BANJARNEGARA merupakan salah satu daerah sentra penghasil salak terbesar dan terbaik di Jawa Tengah. Dulu, salak banjarnegara didominasi varietas lokal yang berukuran besar, manis, dan masir, atau mendekati spesifikasi salak bali yang juga sudah kondang itu.
Kini, para petani sudah mampu membaca tanda-tanda zaman. Ketika salak pondoh (dari Sleman) dan salak nglumut (Kabupaten Magelang) yang berukuran kecil dan manis menjadi tren dan amat dicari penggemar salak, para petani yang dibantu dinas terkait di Banjarnegara pun segera bertindak.
Mereka bukan ’’memindahkan’’ kebun salak pondoh di Sleman atau kebun salak nglumut di Kabupaten Magelang ke Banjarnegara. Artinya, para petani di Banjarnegara tidak mau sekadar menanam bibit murni salak pondoh dan salak nglumut saja, melainkan menyilangkannya dengan salak banjarnegara yang sudah punya kelas tersendiri.
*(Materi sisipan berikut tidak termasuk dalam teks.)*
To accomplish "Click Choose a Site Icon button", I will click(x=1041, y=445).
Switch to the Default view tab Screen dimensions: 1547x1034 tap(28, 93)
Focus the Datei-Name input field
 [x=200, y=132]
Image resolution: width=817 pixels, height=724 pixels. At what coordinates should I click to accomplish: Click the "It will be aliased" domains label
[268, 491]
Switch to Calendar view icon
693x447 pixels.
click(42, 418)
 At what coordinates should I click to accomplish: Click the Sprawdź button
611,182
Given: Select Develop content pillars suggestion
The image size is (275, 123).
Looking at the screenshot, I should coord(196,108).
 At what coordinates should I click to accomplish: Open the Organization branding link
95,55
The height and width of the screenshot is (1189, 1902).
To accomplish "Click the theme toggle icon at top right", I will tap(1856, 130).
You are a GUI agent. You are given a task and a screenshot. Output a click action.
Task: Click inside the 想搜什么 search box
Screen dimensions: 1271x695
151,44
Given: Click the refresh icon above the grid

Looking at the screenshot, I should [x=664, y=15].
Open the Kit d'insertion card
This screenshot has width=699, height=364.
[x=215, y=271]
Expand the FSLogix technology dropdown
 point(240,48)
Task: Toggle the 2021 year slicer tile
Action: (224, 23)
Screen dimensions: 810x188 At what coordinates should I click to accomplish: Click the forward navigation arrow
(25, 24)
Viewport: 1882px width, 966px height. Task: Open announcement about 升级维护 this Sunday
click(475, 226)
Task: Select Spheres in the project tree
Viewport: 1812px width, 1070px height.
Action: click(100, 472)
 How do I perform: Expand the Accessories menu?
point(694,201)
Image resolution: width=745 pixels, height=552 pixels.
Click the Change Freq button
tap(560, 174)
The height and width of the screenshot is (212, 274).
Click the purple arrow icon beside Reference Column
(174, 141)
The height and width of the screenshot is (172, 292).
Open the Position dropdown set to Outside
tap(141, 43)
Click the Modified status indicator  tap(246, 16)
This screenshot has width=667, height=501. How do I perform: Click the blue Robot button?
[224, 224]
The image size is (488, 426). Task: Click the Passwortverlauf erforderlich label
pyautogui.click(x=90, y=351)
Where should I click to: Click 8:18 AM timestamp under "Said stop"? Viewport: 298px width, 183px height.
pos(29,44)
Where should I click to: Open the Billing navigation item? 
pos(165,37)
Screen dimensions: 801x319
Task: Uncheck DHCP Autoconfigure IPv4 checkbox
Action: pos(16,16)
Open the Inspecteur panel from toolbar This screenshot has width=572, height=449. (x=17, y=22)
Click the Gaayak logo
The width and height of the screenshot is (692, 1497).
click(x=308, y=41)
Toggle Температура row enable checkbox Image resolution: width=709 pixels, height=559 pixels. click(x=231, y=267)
Hasilnya, selain mempertahankan salak lokal, para petani juga memiliki varietas baru yang mirip salak pondoh dan salak nglumut, tetapi dengan ukuran yang lebih besar.
Para petani juga tak mau terjebak hanya sebatas penghasil salak dan menjualnya ke pedagang pengepul. Untuk meningkatkan nilai tambah, sebagian dari mereka juga mulai menerapkan proses pengolahan hasil, sehingga muncullah berbagai produk seperti jenang, manisan, sirup, selai, dan keripik yang semuanya berbahan baku salak. Berbagai produk itu dapat dijumpai di hampir seluruh wilayah Banjarnegara dan sekitarnya.
Untuk membuat produk olahan, tentu diperlukan bahan baku berkualitas. Dalam konteks ini, para produsen olahan salak tak mengalami kesulitan bahan baku. Selain tersedia di daerah sendiri dalam jumlah melimpah, kualitasnya juga bisa dibilang masih yang terbaik di Jawa Jengah.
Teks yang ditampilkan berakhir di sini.